--- EXCERPT PROVIDED ---

Classic Christmas movies: Remember the Night with Barbara Stanwyck and Beulah Bondi. Directed by Mitchell Leisen, written by Preston Sturges, starring Barbara Stanwyck and Fred MacMurray, and featuring two-time Best Supporting Actress Oscar nominee Beulah Bondi, Paramount’s 1940 Christmastime romantic comedy-drama Remember the Night is Turner Classic Movies’ December highlight. During the studio era, Bondi, who plays MacMurray’s compassionate but my-son-comes-first mom in Remember the Night, was one of Hollywood’s busiest mothers, mothers-in-law, aunts, and, later on, grandmothers.
Classic Christmas movies on TCM: The return of Barbara Stanwyck & Fred MacMurray in ‘Remember the Night’
As usual, classic Christmas movies hold a prominent place on TCM’s December schedule. What’s unusual this year is that one of them is the digitally restored version of Paramount’s 1940 romantic comedy/drama Remember the Night, directed by Mitchell Leisen, and starring Barbara Stanwyck and Fred MacMurray.
Written by Preston Sturges – who made his directorial debut that same year with The Great McGinty – the story revolves around a New York City assistant D.A. (Fred MacMurray) who falls in love with a shoplifter (Barbara Stanwyck) during the Christmas court recess, which the odd couple spend in the so-called American Heartland (in this particular case, Indiana).

--- DATASET ROWS ---

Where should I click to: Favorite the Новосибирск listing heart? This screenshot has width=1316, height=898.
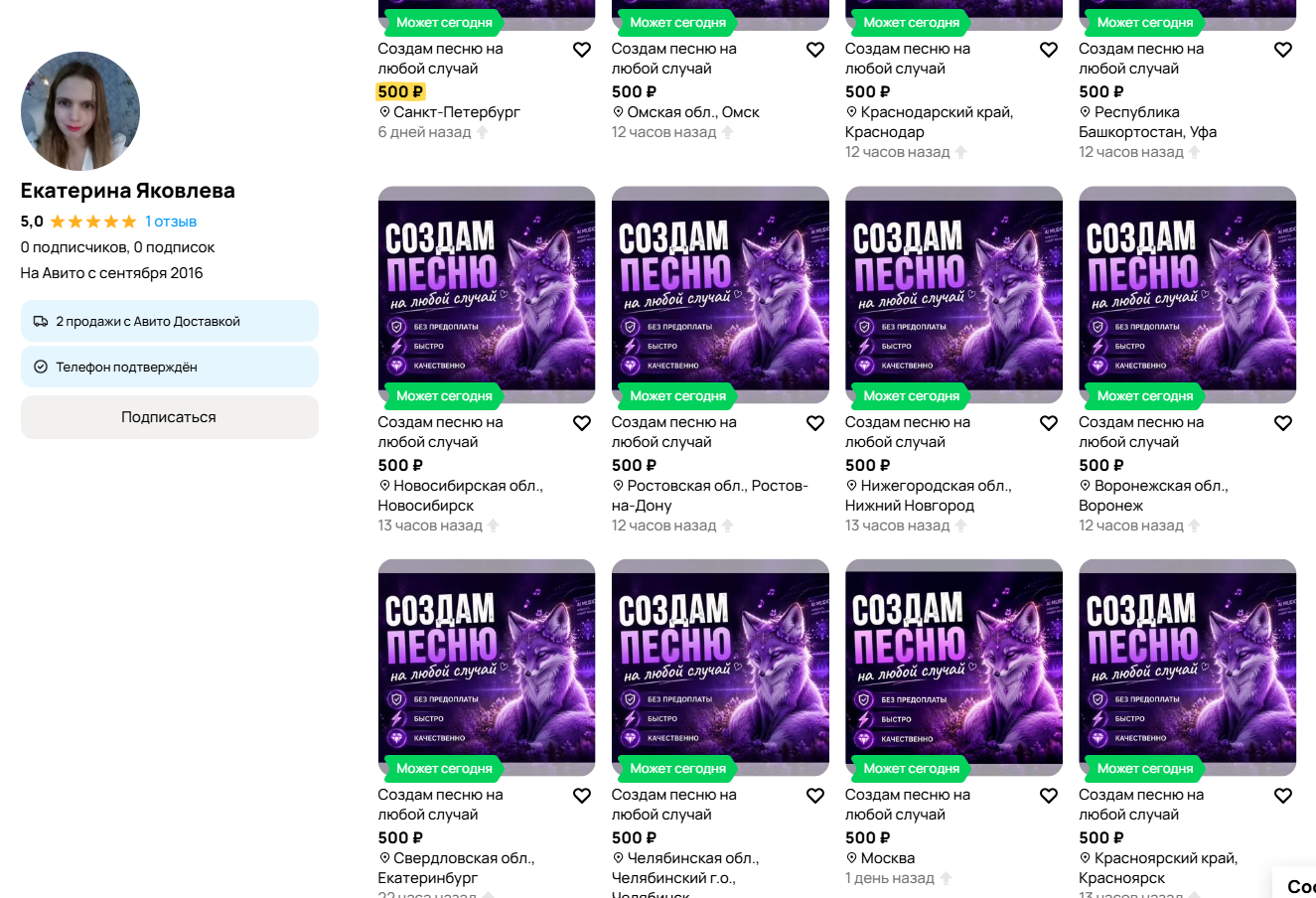click(x=582, y=423)
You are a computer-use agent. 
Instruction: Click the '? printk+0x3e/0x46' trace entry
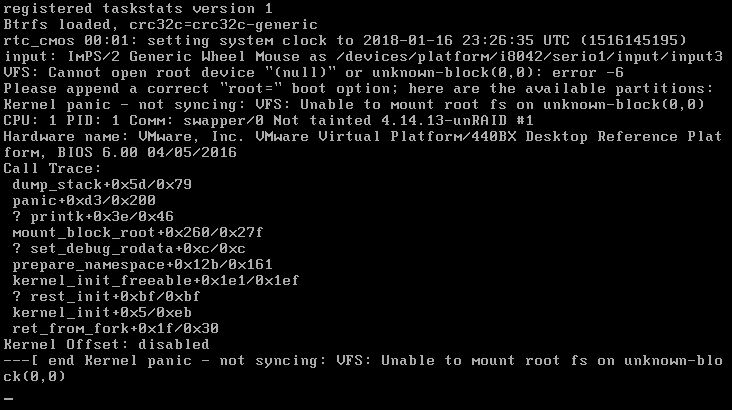coord(93,216)
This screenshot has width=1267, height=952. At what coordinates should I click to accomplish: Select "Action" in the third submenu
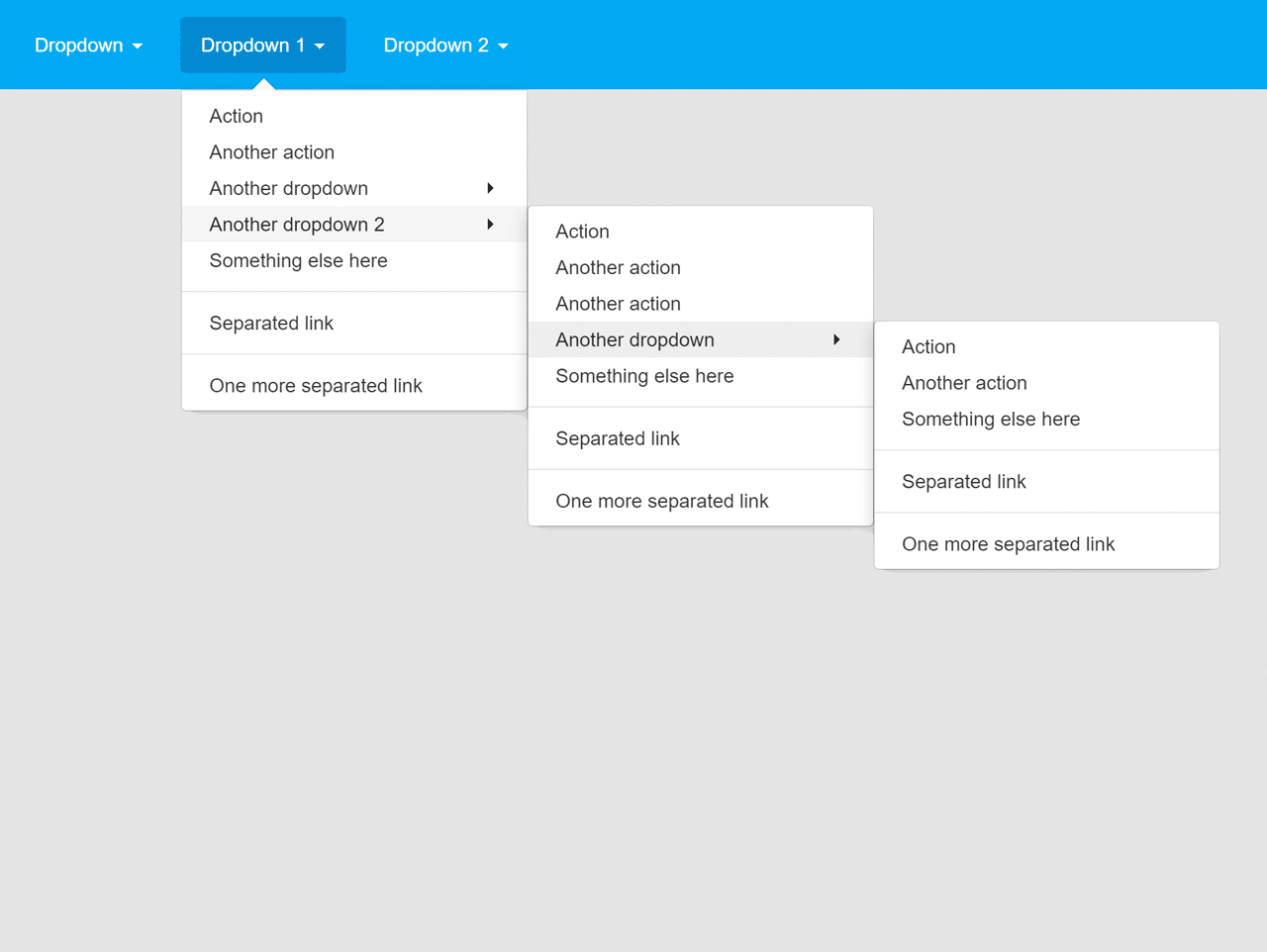click(x=928, y=346)
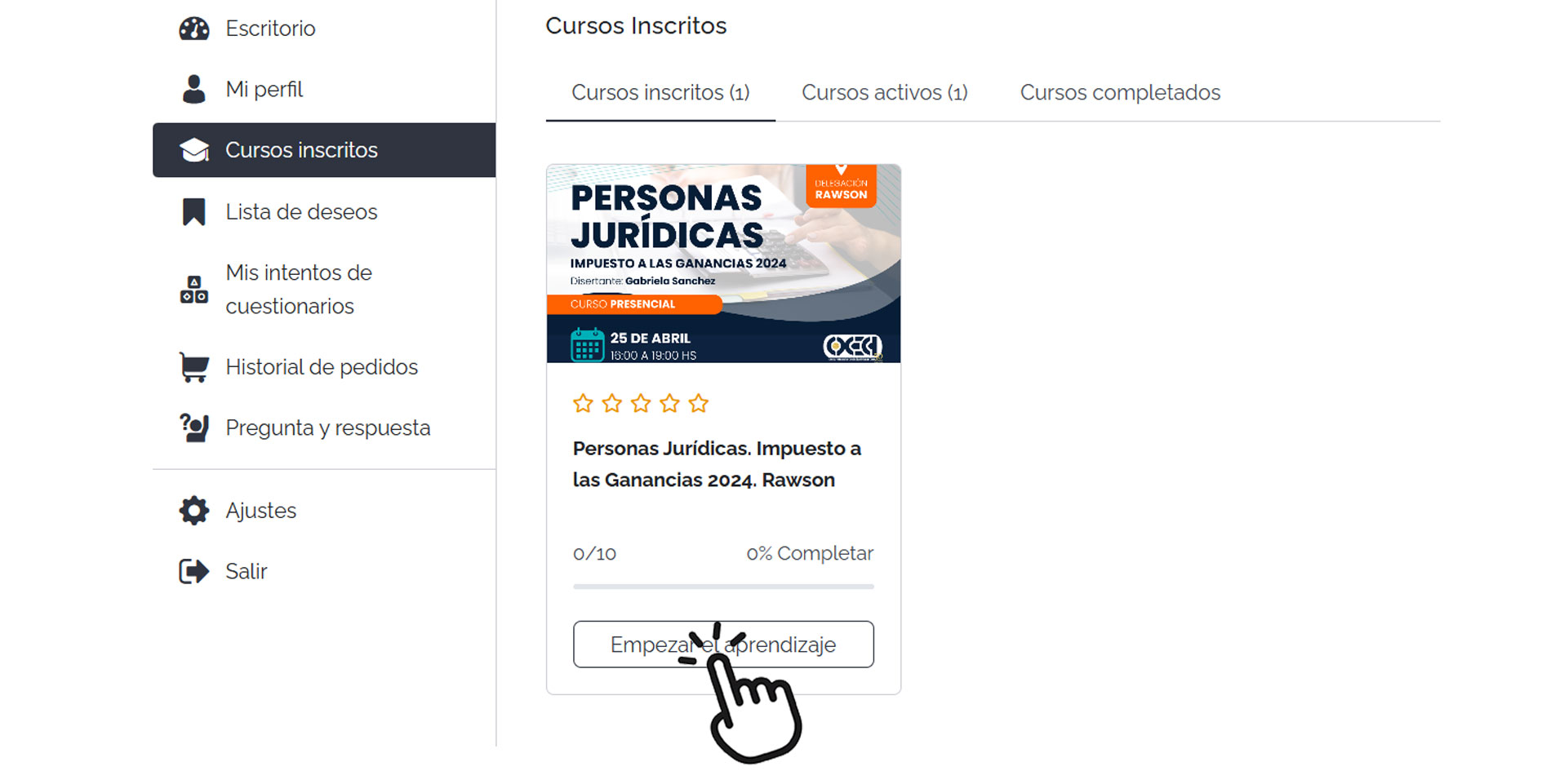The width and height of the screenshot is (1564, 784).
Task: Click the Ajustes gear icon
Action: pos(193,511)
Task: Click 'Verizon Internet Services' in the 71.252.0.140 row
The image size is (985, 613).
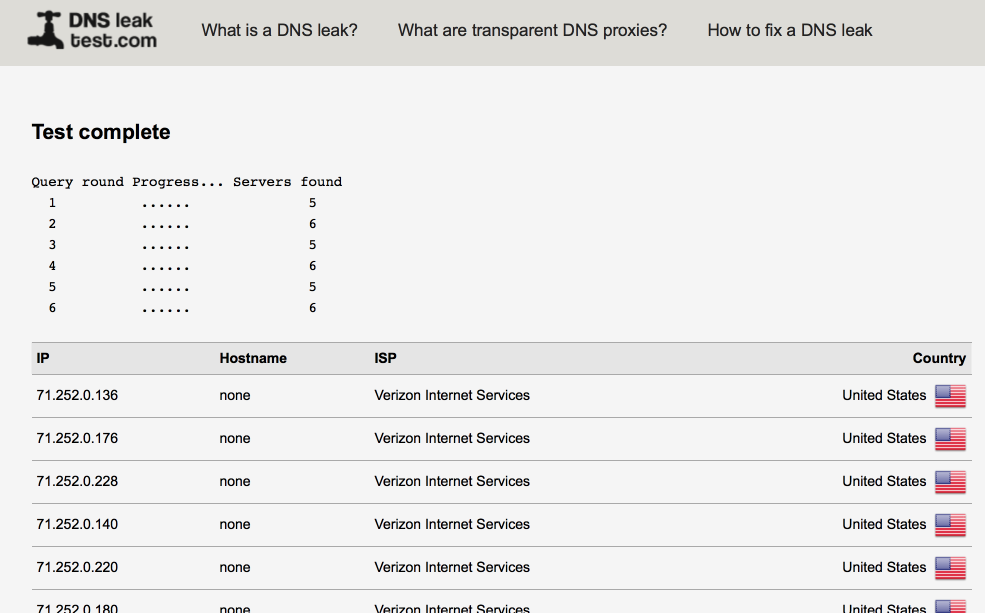Action: click(x=452, y=524)
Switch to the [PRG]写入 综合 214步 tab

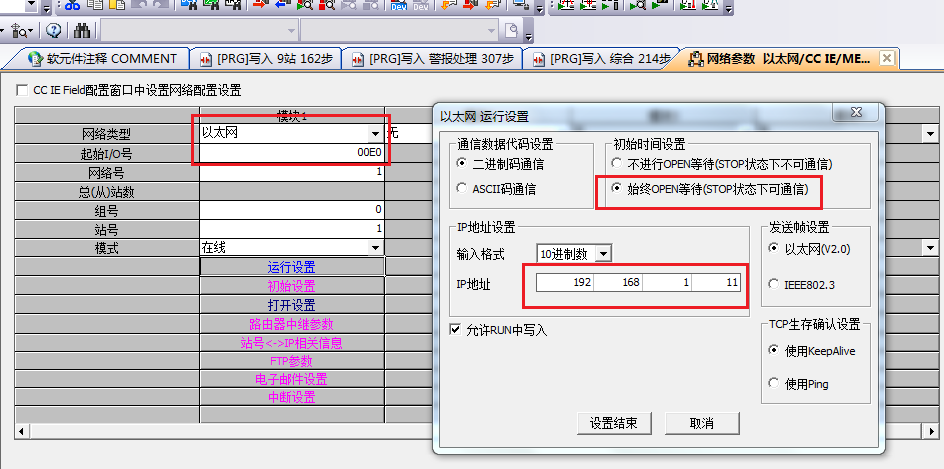[x=600, y=59]
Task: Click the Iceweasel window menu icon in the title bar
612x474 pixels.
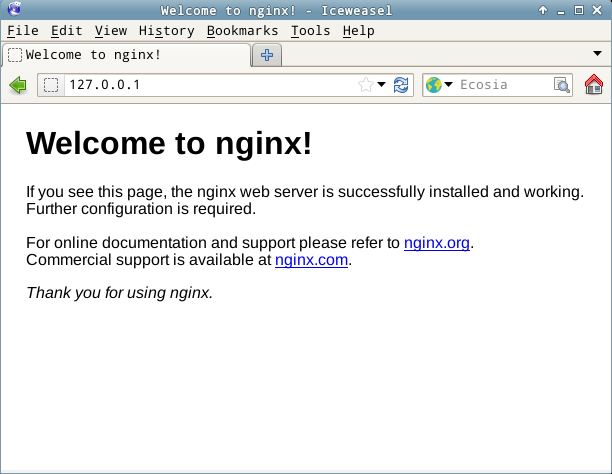Action: 12,10
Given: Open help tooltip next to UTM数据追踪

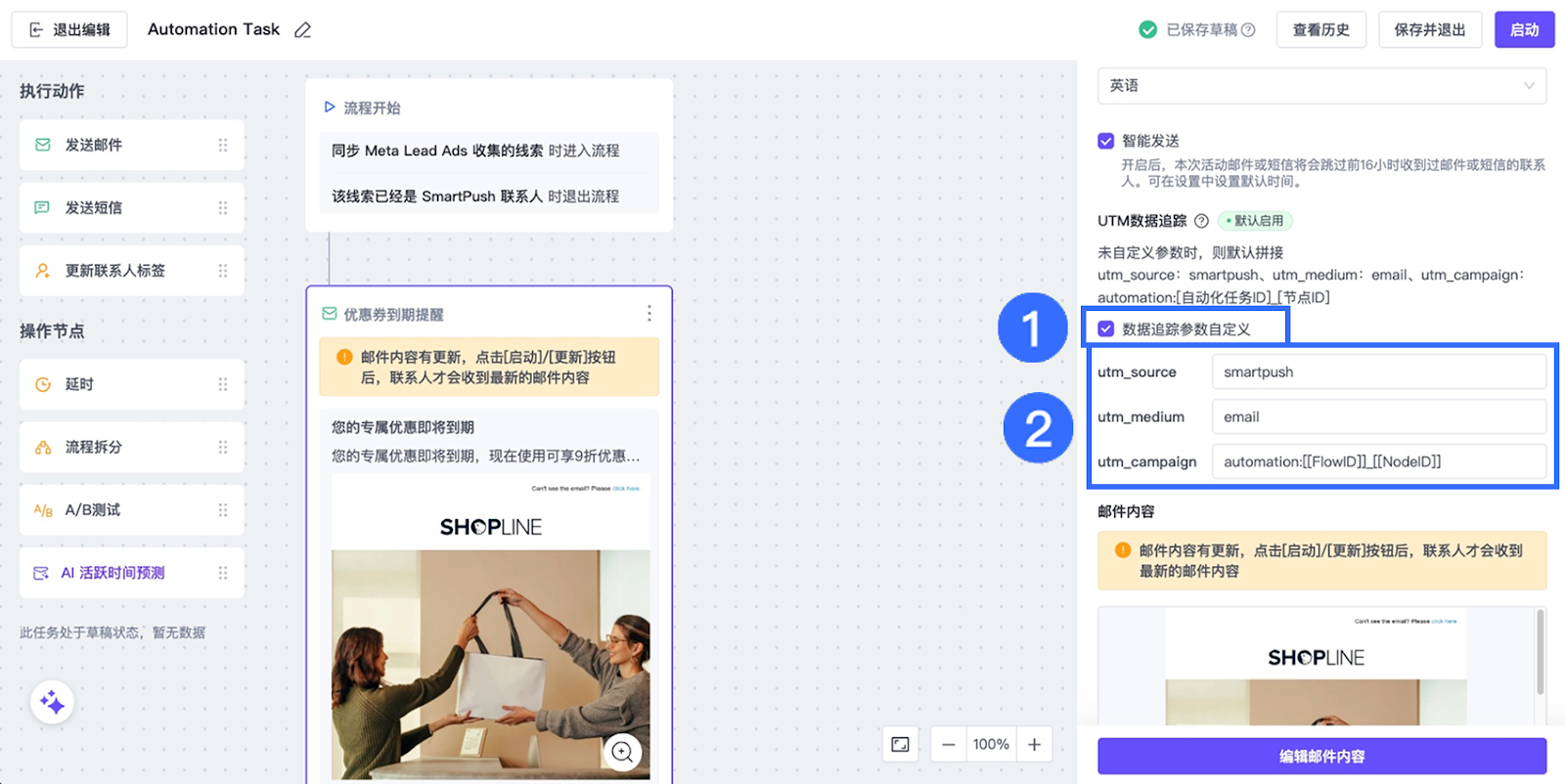Looking at the screenshot, I should (1201, 221).
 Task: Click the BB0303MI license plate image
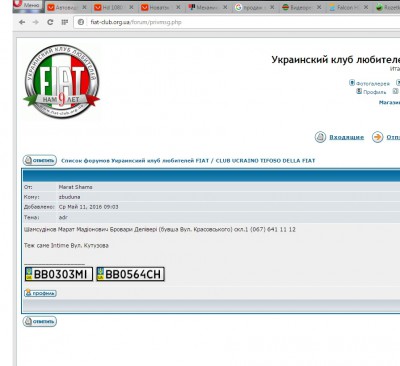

---

» **PROBLEMS TO WORK ON**:
1. Copy the part of the records that opens with the line containing "Task: Click the Iceweasel" and runs through the end of the records, without changing anything. Leave the pictures out of your copy.
2. Continue the article about the TCM showing of Remember the Night from the point where it stops.

» **SOLVED PROBLEMS**:
1.
Task: Click the Iceweasel window menu icon in the title bar
612x474 pixels.
Action: 12,10
Given: Open help tooltip next to UTM数据追踪

Looking at the screenshot, I should (1201, 221).
 Task: Click the BB0303MI license plate image

2.
Schmaltz, schmerz & schmutz
As found in Preston Sturges by Preston Sturges: His Life in His Words, this is what the screenwriter had to say about the relationship between his two disparate lead characters – a dynamic Mitchell Leisen felt the need to alter so as to place a stronger focus on Barbara Stanwyck (the much bigger star and the much superior performer):
“In Rain, for instance, the preacher started to reform [the girl] and ended up laying her like a carpet. In Resurrection, he got the erection first and hit the trail much later. In Remember the Night, love reformed her and corrupted him, which gave us the finely balanced moral that one man’s meat is another man’s poison, or caveat emptor. As it turned out, the picture had quite a lot of schmaltz, a good dose of schmerz and just enough schmutz to make it box office.”
TCM will be offering all that good old-fashioned schmaltz, schmerz, and schmutz several times throughout the month, including Christmas Eve at 8 p.m. EST.
‘Overlooked’ classic Christmas movies
“It’s one of those quirky twists of fate that a film as exceptional as Remember the Night has been so overlooked when it comes to great Christmas movies,” TCM host Robert Osborne is quoted as saying in the press release for the film. “It’s our hope at TCM that our special Christmas Eve showing of this holiday gem, now fully remastered, will help give it a much-deserved new life.”
Prior to this restoration of Remember the Night, which is currently available on DVD, the Mitchell Leisen-Preston Sturges collaboration had received only a brief home video release back in the VHS era.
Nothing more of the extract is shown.